Eleven users have died of opioid overdoses in the past three years, Brad says, in the city of Moorhead alone. Near-deaths? No numbers are available for close calls virtually resurrected by emergency medics with the antidote Narcan. Nor are totals readily available for the entire metro area. “We may not even be aware of some of them,” he adds.
The opioid epidemic presents a different kind of challenge. “You still do see some meth users with ‘the look’ – broken-out skin, bad teeth, the kind of thing we saw in the 1990s,” Jeff says, “although the higher-quality products have eliminated some of that. We see a lot of meth users who are weekend warriors. It’s their party drug of choice; they can straighten up for the rest of the week.”
But opioids – both heroin and its pharmaceutical counterparts like OxyContin and Percocet – are a different story. The need for them is constant: “If you’re not getting high, you’re working on getting your next high in any way you can.”
Heroin primarily comes in through the drug cartels, Brad says, but there are other routes for bringing opioids to market. One is prescription pharmaceuticals, filched from half-used bottles in home medicine cabinets and refilled by well-meaning physicians. They’re most highly prized on the street for their reliable dosage and quality. The health-care industry has taken steps to cut down on over-prescription of these drugs, the officers note, tightening their availability on the underground market … and boosting prices even higher.

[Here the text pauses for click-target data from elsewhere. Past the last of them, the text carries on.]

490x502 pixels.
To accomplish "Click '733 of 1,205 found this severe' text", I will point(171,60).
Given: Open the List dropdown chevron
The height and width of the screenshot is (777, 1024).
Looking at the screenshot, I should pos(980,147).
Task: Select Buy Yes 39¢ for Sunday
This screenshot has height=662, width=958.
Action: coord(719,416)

The other drug highway is the Internet, where dealers turn to the so-called “dark net” to order designer drugs like fentanyl and carfentanyl at dirt-cheap prices. These highly potent opioids, manufactured in China, are often used to cut more expensive heroin to dramatically increase the dealer’s profit. That multiplies the danger to users, who might very well buy a far deadlier product than they’re expecting.
The towering challenge of combatting the dangerous, deadly are irresistibly lucrative illegal drug trade may seem overwhelming to most community members who hear about it. But there’s progress being made.

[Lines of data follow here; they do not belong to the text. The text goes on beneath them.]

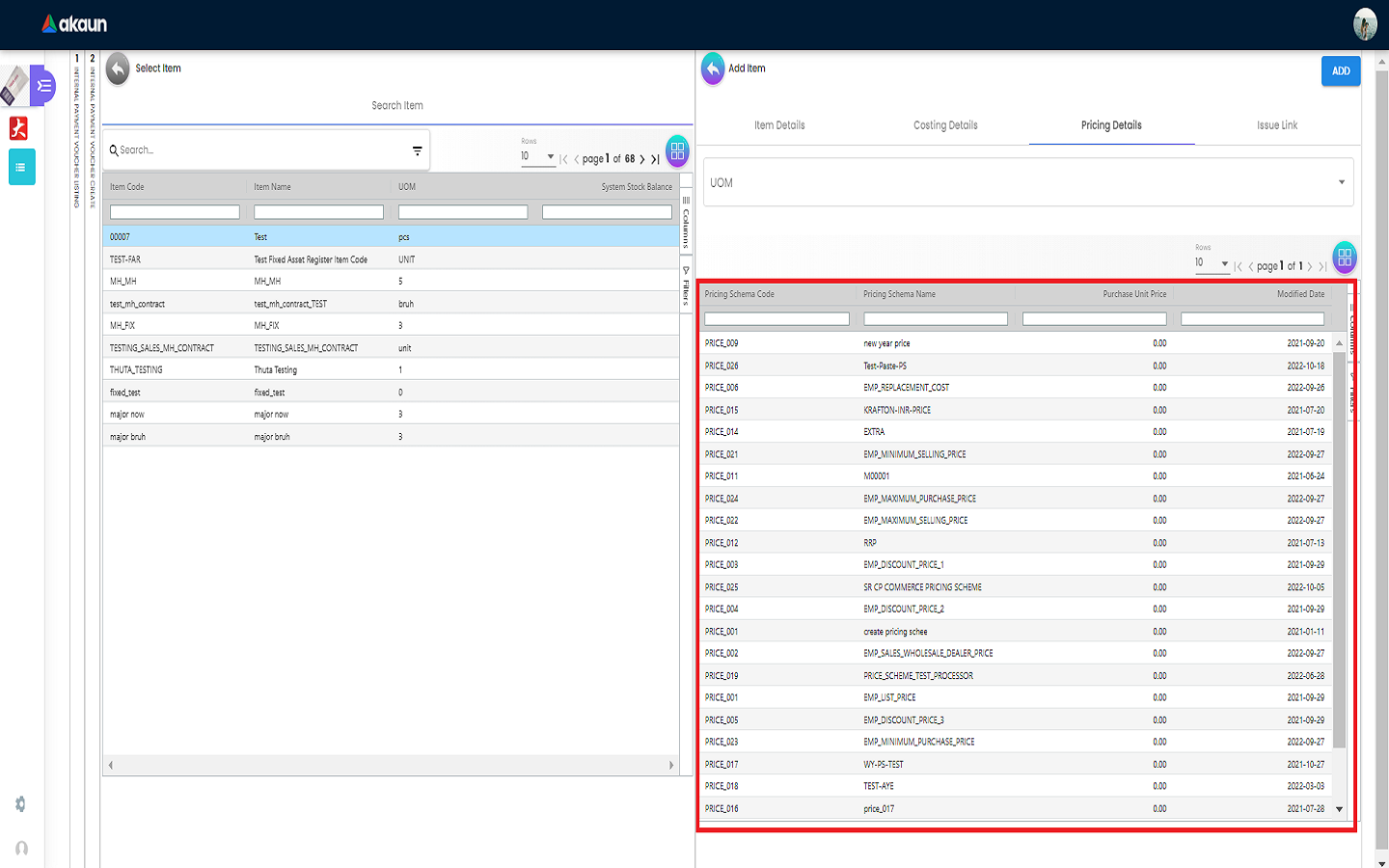Jump to last page of item list
Viewport: 1389px width, 868px height.
pos(656,159)
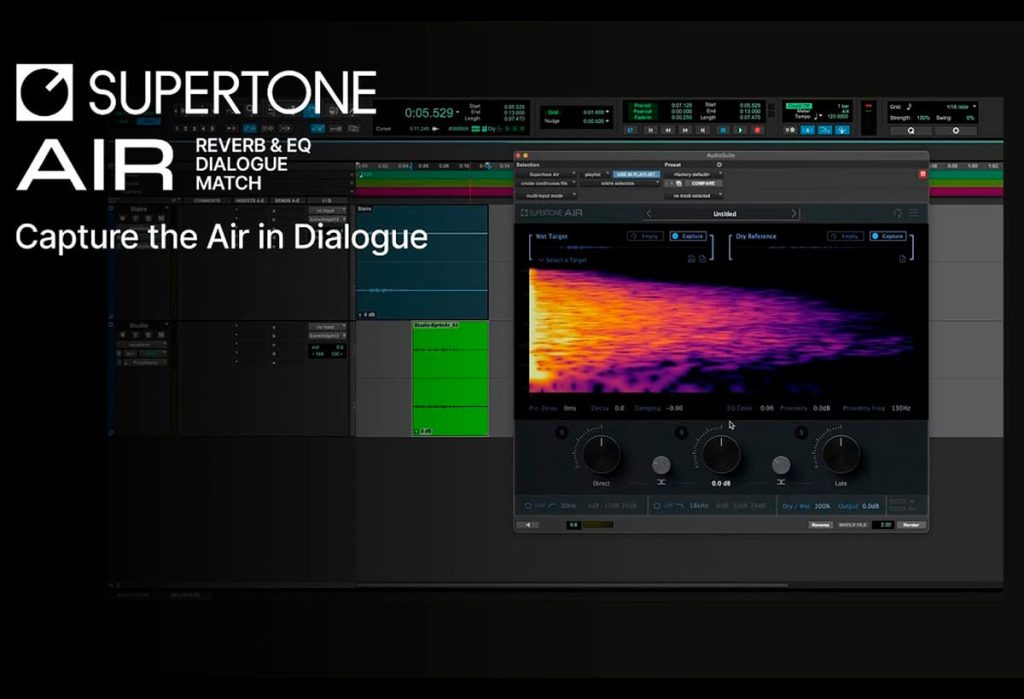1024x699 pixels.
Task: Click the headphones icon in the AIR header
Action: (x=897, y=212)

Much of it is due, Jeff says, to the metro police chiefs and the sheriffs of Cass and Clay counties, who are pooling personnel, equipment and budgets for maximum results. The regional DEA task force that Jeff serves on, along with a second that coordinates Clay and Wilkin agencies, have the most ambitious goal in mind – to not only take local drug dealers off our own streets, but trace the supply line back and ultimately shut down whole networks. That takes an overwhelming amount of painstaking investigation, collecting and corroborating information from confidential informants across all their jurisdictions. But it pays off, as recent headlines about high-profile arrests and federal trials amply demonstrate.
Too, the Moorhead investigators applaud the efforts of the community-wide Mayors’ Blue-Ribbon Task Force on Addiction. Announced in September, it’s bringing together people not only in enforcement but health-care professionals, mental health experts, educators and government leaders to seek solutions from every direction. Jeff is one of Moorhead’s representatives on the commission.

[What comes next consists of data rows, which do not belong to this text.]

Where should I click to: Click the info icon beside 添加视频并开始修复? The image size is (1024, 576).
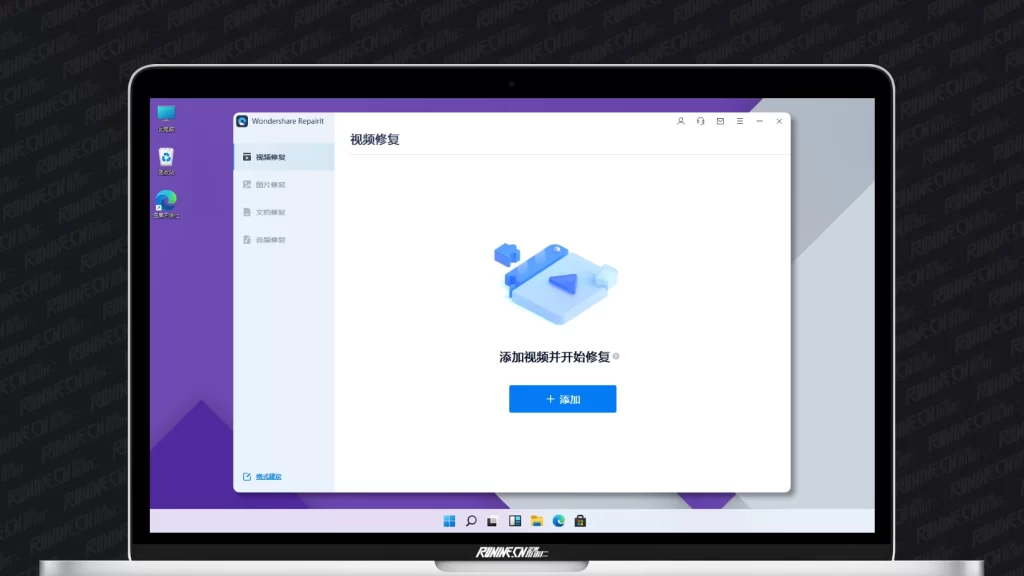(616, 356)
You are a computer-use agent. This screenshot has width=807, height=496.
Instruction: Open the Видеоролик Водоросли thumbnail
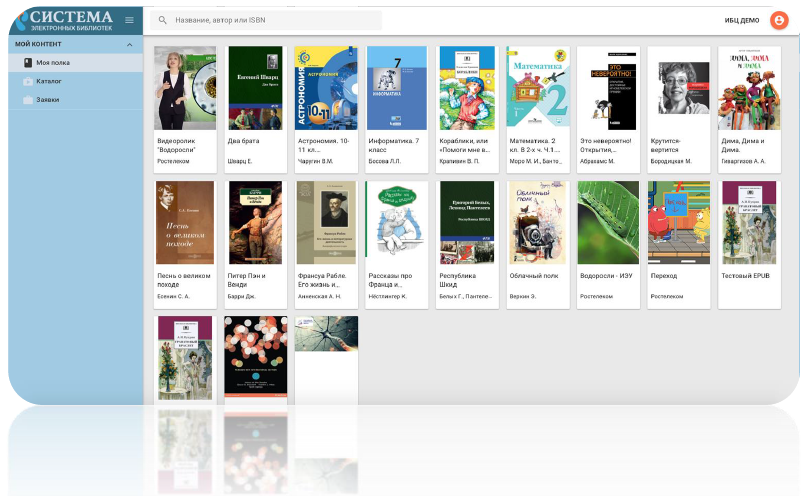pos(185,88)
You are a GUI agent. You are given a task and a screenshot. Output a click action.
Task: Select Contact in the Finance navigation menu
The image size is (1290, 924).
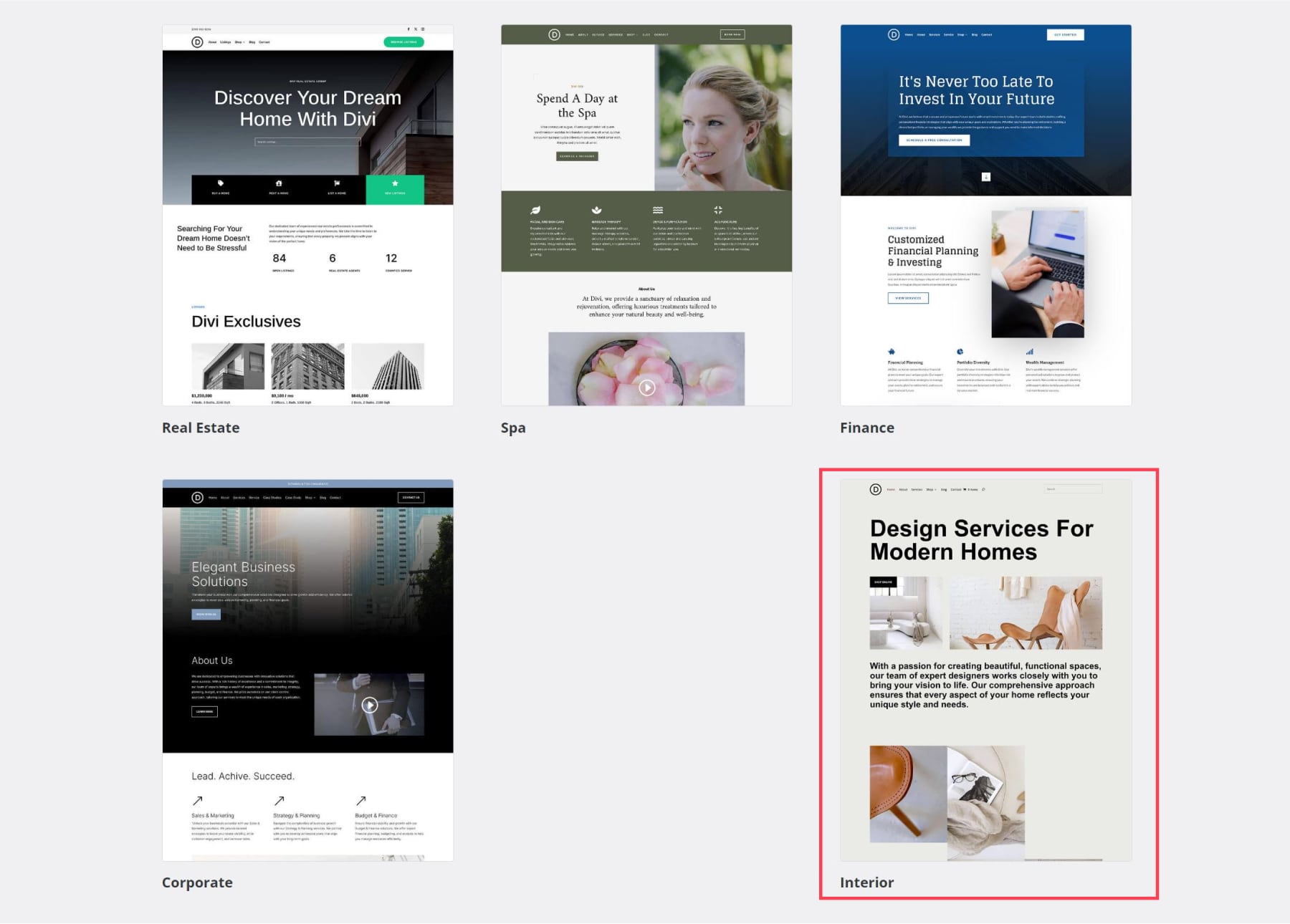click(987, 34)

The size and scope of the area drug trade comes as a surprise, Jeff says, to most of the residents to whom he speaks at service clubs, educational events and business meetings. “Eighty percent of the people in Moorhead are amazed to hear about it,” he says. “To the other 20 percent, it’s business as usual. We see the same names come up over and over.
“It’s very obvious by now that we’re not going to be able to arrest our way out of this,” he emphasizes.
Brad agrees: “We’re going to need all the resources we’ve got and all of us working together to make a dent in this issue.”